QuarkNet, a nonprofit collaboration dedicated to developing America's technological workforce, is an NSF-funded partnership between Fermilab and the University of Notre Dame that provides science teachers the means to further develop their skills and bring real research experience into classrooms around the United States.

Through a nationwide network of QuarkNet Centers, including The University of New Mexico, NSF unites science teachers and university investigators in active research projects of contemporary physics with focused, hands-on workshops covering a variety of topics in physics. Teachers gain experience in real scientific research, maximizing their talents and classroom effectiveness; researchers gain educational impact from their research and engagement with their local communities; and students gain immersion in meaningful scientific research, preparing them for postsecondary education and developing critical intellectual skills.

At a recent workshop held in Albuquerque at the Explora Science Center & Childen’s Museum, QuarkNet corporate staff member Shane Wood led a group of teachers who journeyed from Grants, Durango, Ft. Wingate, Roswell, Laguna-Acoma School and several from Albuquerque including Public Academy of the Performing Arts, Desert Ridge Middle School and Escuela del Sol Montessori, through a series of activities and experiments designed to help teachers bring real-world research experience into their classrooms.

“Our mission is really to work with teachers who then in turn work with students. From that process, I think there are lots of potential gains that we see happening,” said Wood, who works through the University of Notre Dame where the NSF funds for QuarkNet get allocated. “We work on everything from finding our future particle physicists, who might not have known about it before they learned about it in their high school physics class, to just having an appreciation and an informed taxpayer.

“I think having students and therefore society, in general, have a better understanding of how science works really gets us a long way in having a more informed public. We really have several goals along those roads, but our main mission is working with the teachers to then bring 21st-century research experiences into the classroom.”
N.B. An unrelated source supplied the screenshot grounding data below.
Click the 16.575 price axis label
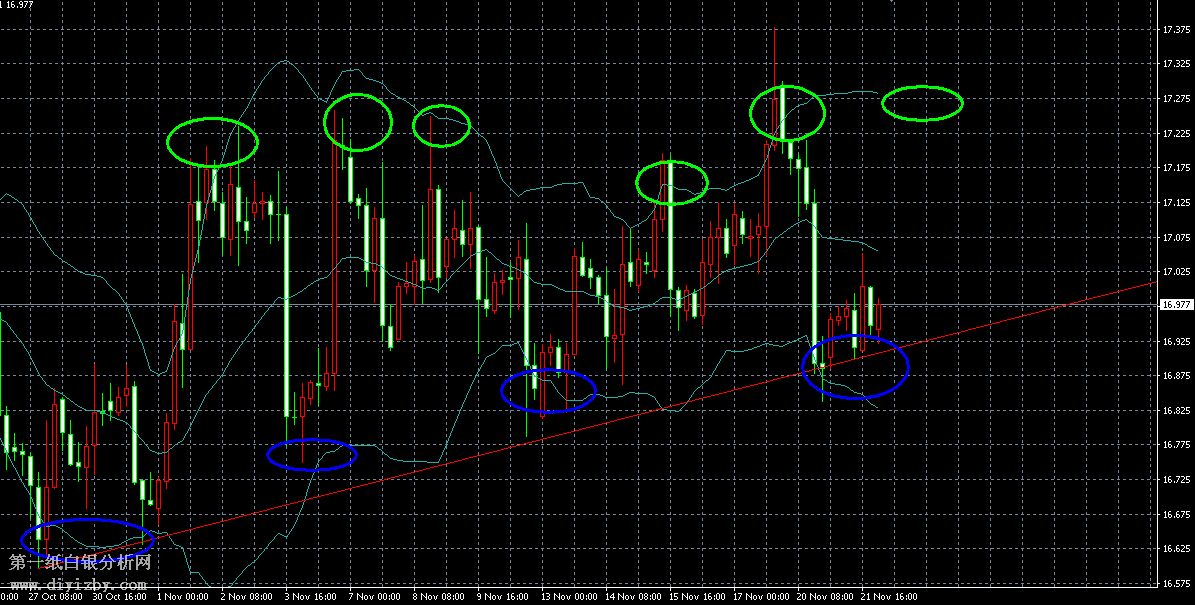Viewport: 1195px width, 605px height. [x=1175, y=583]
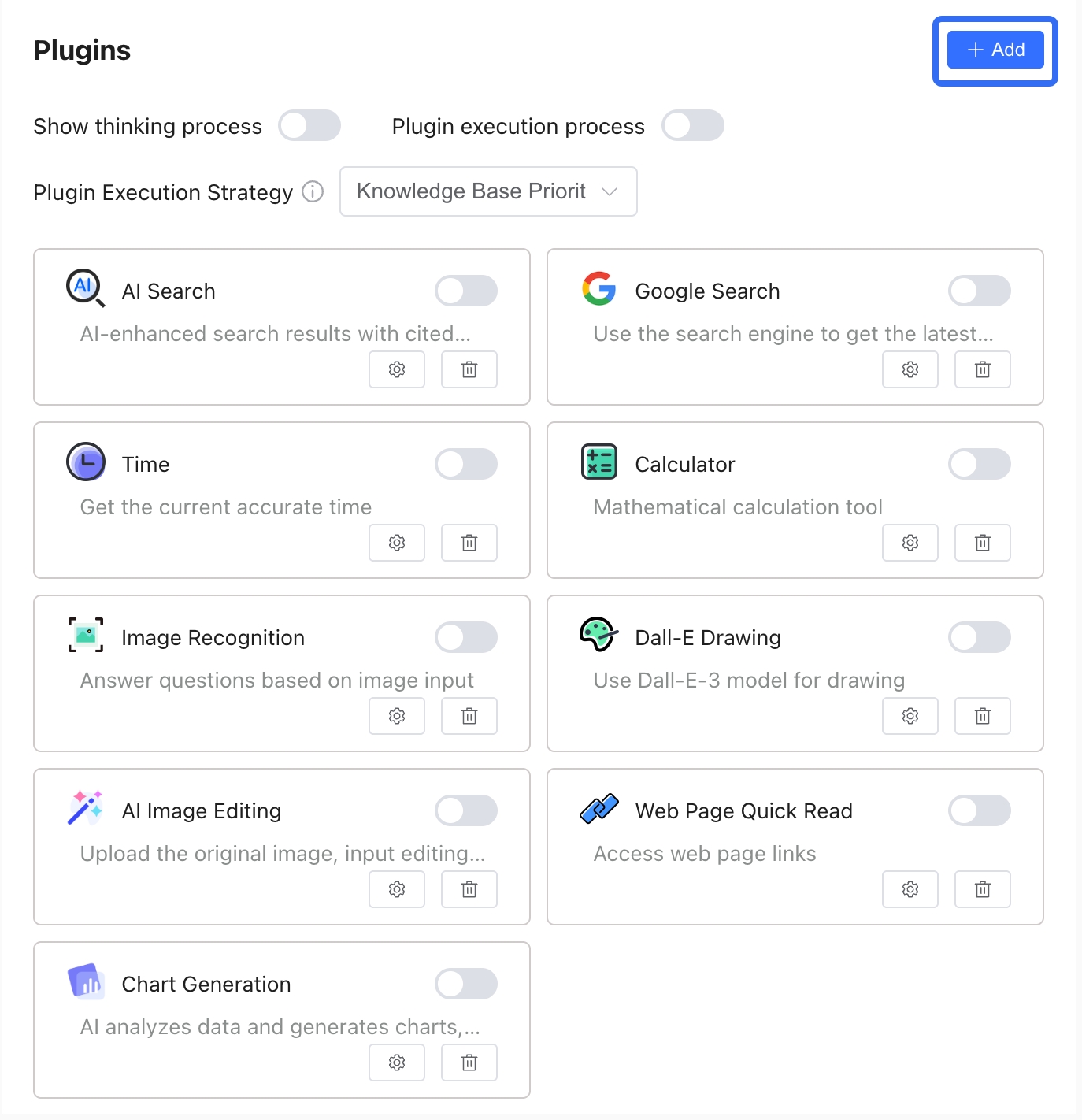The width and height of the screenshot is (1082, 1120).
Task: Toggle the Web Page Quick Read switch
Action: [980, 810]
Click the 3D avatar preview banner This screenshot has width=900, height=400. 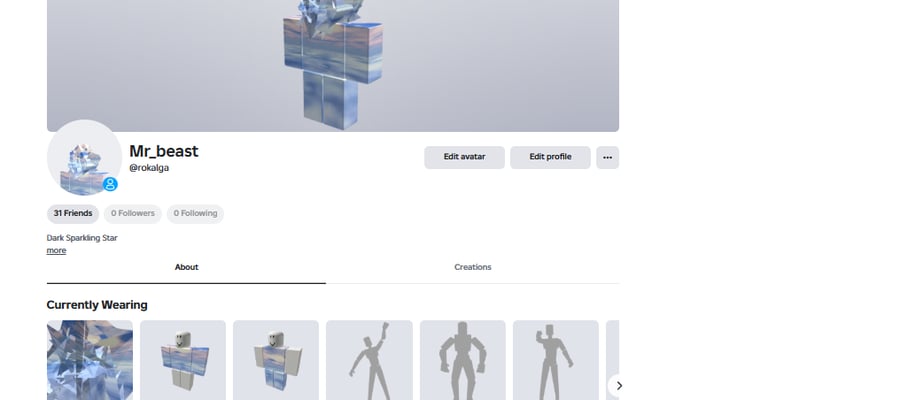tap(333, 65)
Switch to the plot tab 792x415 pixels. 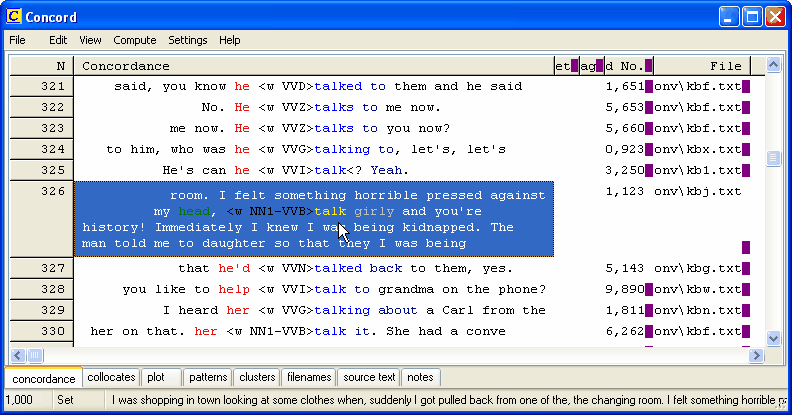coord(156,377)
"The idea is to help the teachers be more aware and comfortable and interested in particle physics. We were happy to bring this workshop to all science, technology, and math teachers, and it's specifically because particle physics is not so well known." – Professor Sally Seidel, UNM Department of Physics and Astronomy

UNM’s QuarkNet program is directed by Professor Sally Seidel in the Department of Physics and Astronomy. Seidel’s research interests include particle physics instrumentation and high-energy collider physics. She is currently working on the Atlas Experiment in high energy physics at the Large Hadron Collider, the world’s largest and most powerful particle accelerator. Seidel has coordinated UNM’s QuarkNet activities since proposing a Center and becoming the 48th QuarkNet member in 2016.

The events at the recent QuarkNet workshop held at Explora included a presentation given by Seidel titled, “The beauty of particle physics,” a basic introduction to particle physics also known as high energy physics, which studies the very smallest building-blocks of nature. This particular field of science is a way to learn what the universe was like just seconds after it was born, billions of years before life existed to see it directly.

Other activities included shuffling the particle deck, an activity based on particle cards depicting the fundamental particles and their characteristics to become familiar with the Standard Model. Another fun activity was Rolling with Rutherford where the probe and the target are a number of balls aligned in a row. The activity involves rolling another marble through the aligned area. The data is then to calculate the diameter of the target balls to use indirect measurements to determine a parameter. Teachers also participated in a real-time experiment viewing particle tracks in a portable cloud chamber detector. The workshop also included a presentation on the LHC and what happens there.

“The idea is to help the teachers be more aware and comfortable and interested in particle physics. We were happy to bring this to all science, technology, and math teachers, and it's specifically because particle physics is not so well known,” said Seidel who likes to help people understand what technological consequences come from particle physics. “People like Shane and myself partner in community engagement events like this to get teachers involved and to build that science background to try and help people understand the scientific description of the world.”

Previous QuarkNet@UNM activities have included a guided, behind-the-scenes technical tour of the Very Large Array, a historical tour of the scientific heritage at Los Alamos as well as a high school workshop for students with a variety of presentations where the students got to be teachers themselves.

Turtle Haste, a two-time QuarkNet participant from Desert Ridge Middle School in Albuquerque, enjoyed the workshop and thinks it’s imperative to mentor young students in the STEM fields.

“It's excessively important. We come from a generation where there’s a lot of bias against women in science,” said Haste. “It took me a long time to find someone who would take me in no matter what and just bring me through. If I didn't have that mentor, I probably would have ended up being a secretary during that time period. But because I had someone who was like, ‘Hey, you know what? You get this, let's go.’ So I think that's really important to mentor young students.”